Kafamı kaldırdım bana dönen gözleri görünce, ruhumun köseye sıkıştığını hissettim..

Onlara gülümseyerek iyiyim dedim..

Zihnimde süpürge sesleri , yerdeki izmarit görüntüleri , dallarından dökülmüs yapraklar beliriyordu.

Şef salimin tedirgin telaşlı ofisin içinde bir ileri bir geri dönmesini söylentilerinin otobüsün pencerelerinden girip kulağımın deliginden içeri girip yolunu kaybetmeyip beynimin en ücra köşesine kadar ilerlemesini beni işsiz kalma korkusunun içinde bir oyana bir buyana savuruyordu.. 

Bir ara kuşkuya o kadar kapılmışımkı otobüsün içinde ellerimi açıp dua ediyordum..

Tanrım ne olur arkadaşlar her yeri temizlemesin çöpleri alsınlar yaprakları toplasınlar ama izmaritleri ben süpüreyim yoksa işsiz kalırım ne olur tanrım diye dua ederken yanımda duran bir beyfendi seslendi 

Bir şeymi dediniz

Yok bayım dedim ne diyenilirimki ?
Gözlerini üzerime dikti baştan aşağı süzdü sonr asag bileğine taktığı şemsiyeyi sol bileğine geçirdi.oda kuşkulandı benden..

Kuşku bulaşıcı bir his galiba 

Şöfor seslendi fabrika kalmasın..

Otobüsten indim..

Fabrika binasına doğru koşarken zihnim hamur teknesi gibi düşüncelerimi çırpıyordu..

Bulanık bir zihinle fabrikanın kapısından içeri girdim.
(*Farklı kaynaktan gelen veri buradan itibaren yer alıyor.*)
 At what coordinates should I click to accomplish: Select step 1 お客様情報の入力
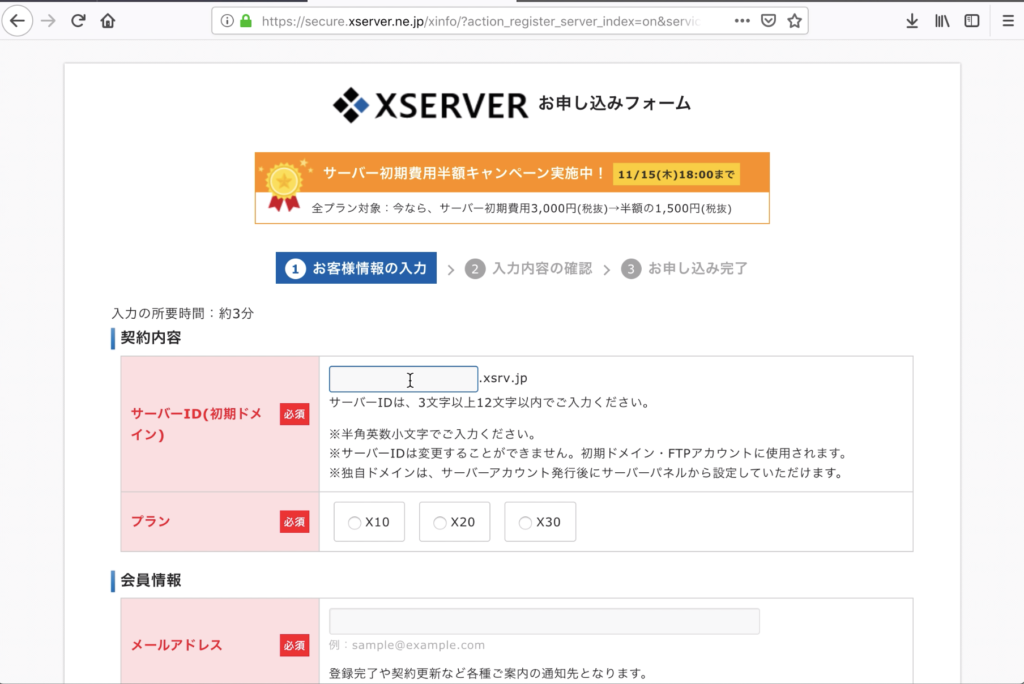click(355, 268)
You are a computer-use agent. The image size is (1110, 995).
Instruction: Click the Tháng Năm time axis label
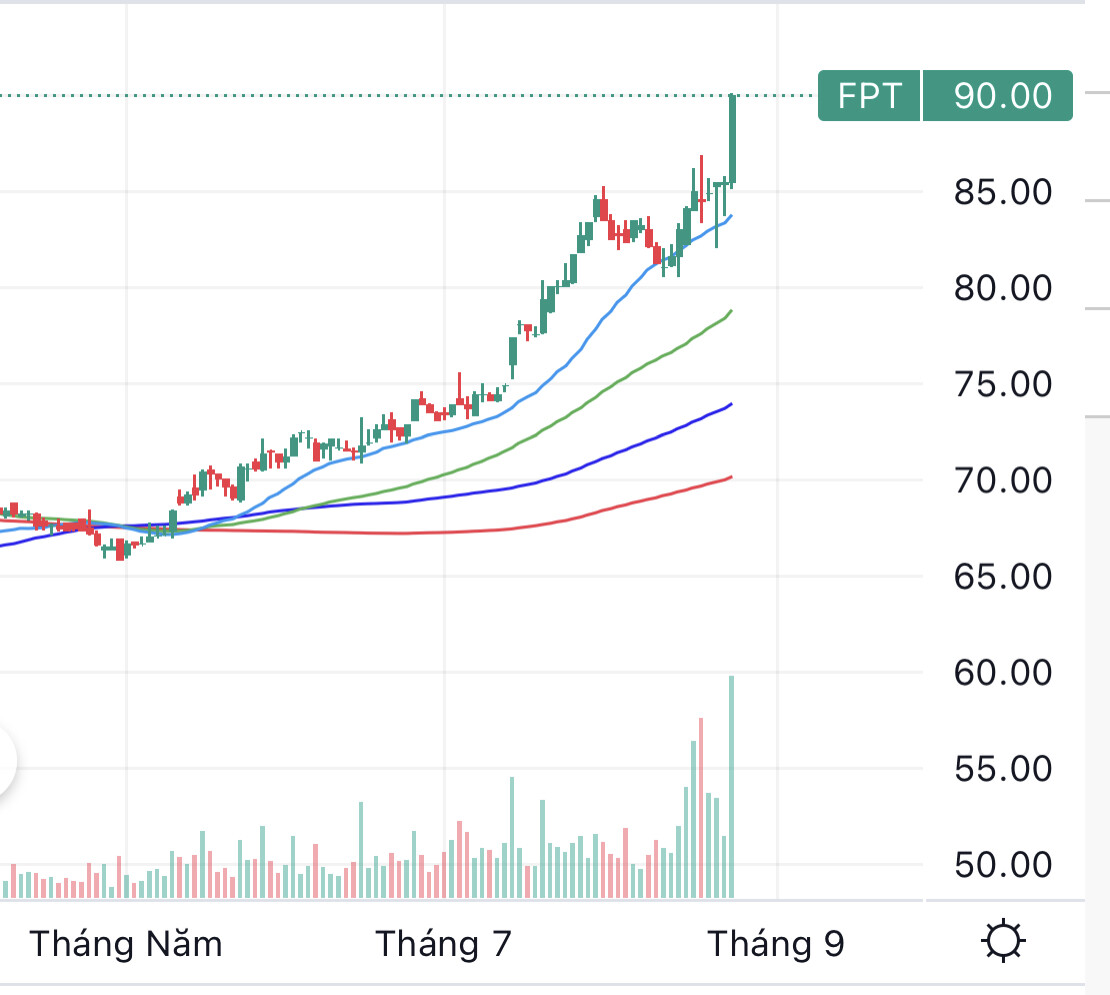126,943
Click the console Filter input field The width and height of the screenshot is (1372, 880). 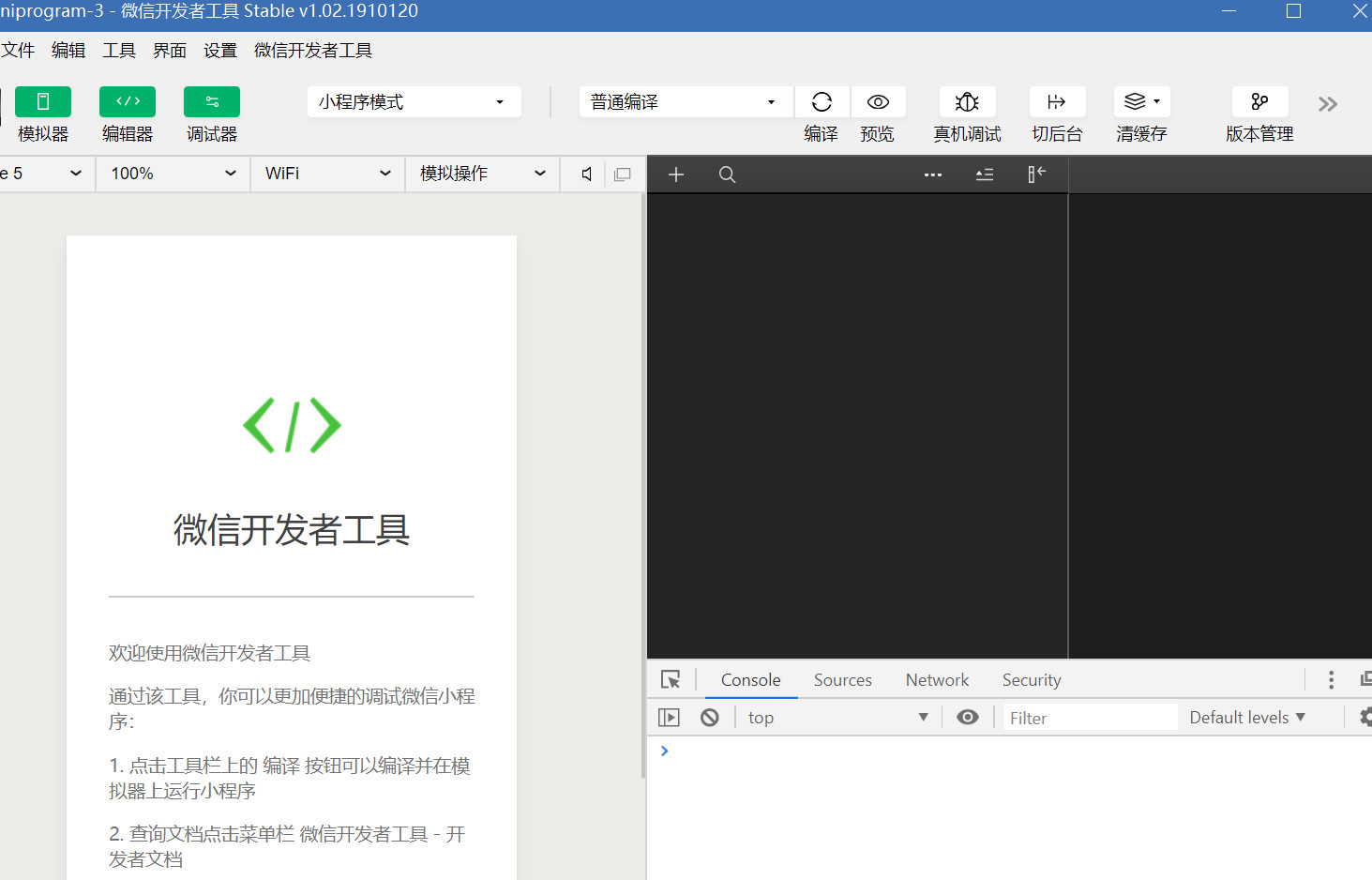[x=1088, y=718]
Beni gören şef salim. Kolunu yukarı kaldırıp saatine baktı.

Ne yalan söyleyim içimden
Saatine sokayım demek geçmedi değil..
Ama bunun bir iç güdü olduğunun farkına vardım.
Kusurabakmayın efendim. Dedim 

Hoş geldiniz Sermet bey dedi..ne zahmet ettiniz dedi..

Ah şu iç güdülerim..

Yorumlar

Bu blogdaki popüler yayınlar

Kadıköy Yeldeğirmeninde Küflü kafenin, Küflü Müdürüne

Gölgelerin kalpleri...

Uçurtma...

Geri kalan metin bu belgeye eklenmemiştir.